Private jet makers woo Asia’s super rich
SINGAPORE: If you have money and want to flaunt it, mansions, limousines and yachts are no longer enough. For the super rich of Asia, owning a private jet has become the ultimate status symbol.
Executive-jet makers aiming to woo Asia’s growing ranks of billionaires and multi-millionaires were out in force at the Singapore Airshow, which drew to a close over the weekend.
Brazil’s Embraer had Jackie Chan’s personal Legacy 650 jet – with a unique white, red and yellow livery inspired by a mythical Chinese dragon– flown to Singapore for the trade fair.
The Hong Kong-born martial arts movie star, who has a massive following in China, was appointed this month as the company’s first ever brand ambassador.
Chan’s 13-seat plane, which has a list price of Us$31.5mil (Rm95.9mil), was one of several executive aircraft put on display by exhibitors including Canada’s Bombardier and Usbased Gulfstream Aerospace Corp.
“Asia-pacific, as you all know, is a market that is growing very, very nicely,” Embraer president Ernest Edwards, whose company also makes commercial planes, said.

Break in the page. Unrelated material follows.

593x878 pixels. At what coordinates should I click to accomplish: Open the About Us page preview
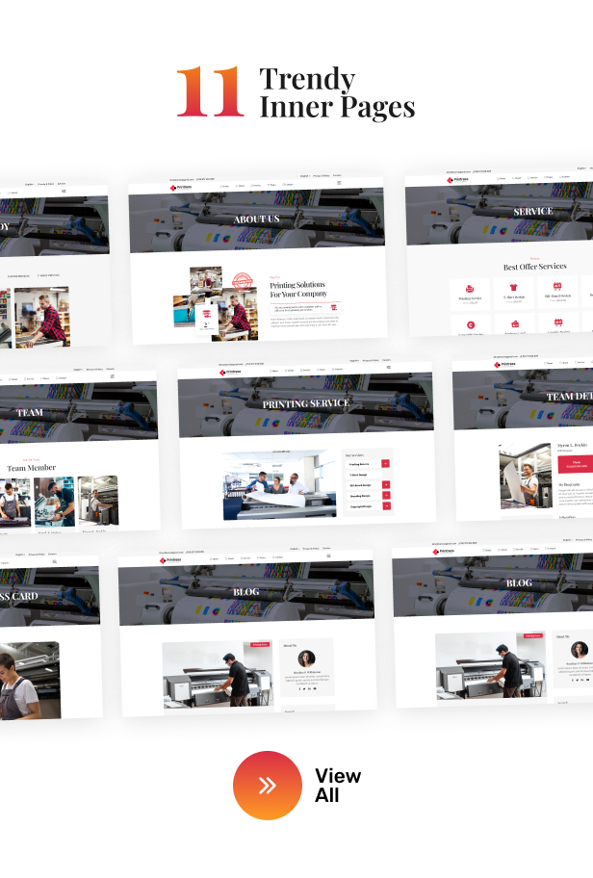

Asia now has the world’s second largest concentration of millionaires after the United States, with China and India producing them at a dizzying rate, according to a study by Merrill Lynch Global Wealth Management and Capgemini.
Jet makers are catering to the socalled “ultra high net worth” individuals and families with investable assets of at least Us$30mil (Rm91.3mil).
Their number rose to 23,000 in Asia in 2010, the report said, while US business magazine Forbes estimated that China alone has close to 150 billionaires.